As per the Colorado Department of Revenue, the sales of marijuana in the month of April were $153 million. This is, which is a decrease of 25% from April 2021. The cost of wholesale cannabis flowers is lower – 43percent in the initial quarter of this year when compared to the same time last year. Colorado’s cannabis stores have also experienced a massive over saturation of their retail stores, and this has resulted in the closing of the seven Buddy Boy stores in Denver. The situation is just as challenging for growers.

Chris Becker, head of partnership and revenue for the Denver-based cannabis brand The Honeybee Collective, said that the cost of 1 pound of marijuana wholesale flower has gone down from $1,600 earlier in the year to around $800. “It’s been a tough year for cultivators,” said the farmer said. “Most people built their businesses around getting at least $1,500 a pound.” Cost of production ranging from $800 to $900 per pound, Becker noted that many small cultivators who have 3-500-to 5,000-square-foot crops are expected to go out of the market.

“I can’t see people growing in Denver for much longer,” said the Denver native.

John Andrle, owner of Denver cannabis retailer and grower L’Eagle Services, said the market suggests “some serious trouble for everyone in the industry, notably growers, but extending to stores, product manufacturers and more.” Marijuana crops are going at pennies per pound If they’re even selling anyhow, Andrle said.

“Stores aren’t faring much better, mostly because so many are for sale,” the author said.

He estimates that half of the shops in Boulder are up for sale.

Washington State

Marijuana-related businesses within the State are dealing with hefty tax burdens. Washington’s state approved medical marijuana use in 1998. Adult-use sales began in July 2014. It has an extremely strict limit on licensing which limits the number of retail licenses set at 556 which is well lower than the more than 800 retail stores that are operating in the neighboring state of Oregon. The population of the state, by contrast, is almost the same as Oregon’s which is 7.5 million. At a staggering 37 percent, the retail excise tax on marijuana purchases is significantly more expensive than Oregon and Colorado. “This is in addition to the regular state of Washington sales tax, which, in Seattle, is 10.2%,” Cannabis City’s Lathrop explained.

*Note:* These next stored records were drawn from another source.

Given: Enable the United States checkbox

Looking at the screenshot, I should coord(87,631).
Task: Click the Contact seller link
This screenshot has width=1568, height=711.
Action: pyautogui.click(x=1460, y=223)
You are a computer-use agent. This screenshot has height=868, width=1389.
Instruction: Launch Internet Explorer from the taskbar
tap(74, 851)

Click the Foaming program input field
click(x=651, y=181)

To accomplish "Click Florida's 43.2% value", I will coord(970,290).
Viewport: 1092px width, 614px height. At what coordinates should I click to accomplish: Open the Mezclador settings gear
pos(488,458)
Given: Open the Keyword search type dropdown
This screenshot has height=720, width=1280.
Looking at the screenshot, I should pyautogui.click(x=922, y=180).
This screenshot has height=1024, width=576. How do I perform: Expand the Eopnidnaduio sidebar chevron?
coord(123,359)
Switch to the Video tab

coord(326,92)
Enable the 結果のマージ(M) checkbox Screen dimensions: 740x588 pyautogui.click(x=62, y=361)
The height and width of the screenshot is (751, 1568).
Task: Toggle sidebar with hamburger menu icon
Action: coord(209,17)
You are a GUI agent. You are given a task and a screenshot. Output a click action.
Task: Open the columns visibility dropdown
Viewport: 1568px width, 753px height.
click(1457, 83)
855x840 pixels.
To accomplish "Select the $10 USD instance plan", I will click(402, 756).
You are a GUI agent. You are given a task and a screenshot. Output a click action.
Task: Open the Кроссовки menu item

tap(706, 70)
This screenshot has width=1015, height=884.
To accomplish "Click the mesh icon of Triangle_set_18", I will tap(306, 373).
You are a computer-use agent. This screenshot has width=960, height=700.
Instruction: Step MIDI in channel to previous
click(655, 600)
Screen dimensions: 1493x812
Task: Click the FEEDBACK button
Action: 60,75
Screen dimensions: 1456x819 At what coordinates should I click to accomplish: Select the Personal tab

“So now it’s a 47.2% tax on a product that people can effectively grow in their closet if they want.”

Lathrop said to that even though he has lower competition for storefronts than retail outlets in states other than his, Cannabis City struggles to attract clients who prefer to buy on the market for drugs rather than pay the high tax. “The only people that are winning are the high-volume stores that happen to be in an area where they’ve had a monopoly for a while,” Lathrop stated. Cannabis City has been open since the year. However, Lathrop stated that he’ll be forced to shut his shop if the conditions do not improve.

He even has an establishment that is themed around cannabis that serves beer because marijuana bars are not allowed in Washington state. It’s an effort to bring customers towards his shop. However, it’s been to nothing.

“I’m on the edge of, do I go bankrupt?” Lathrop declared.

“Do I have to sell my shop and then walk away empty-handed after 8 years in the business? But can I still be successful?”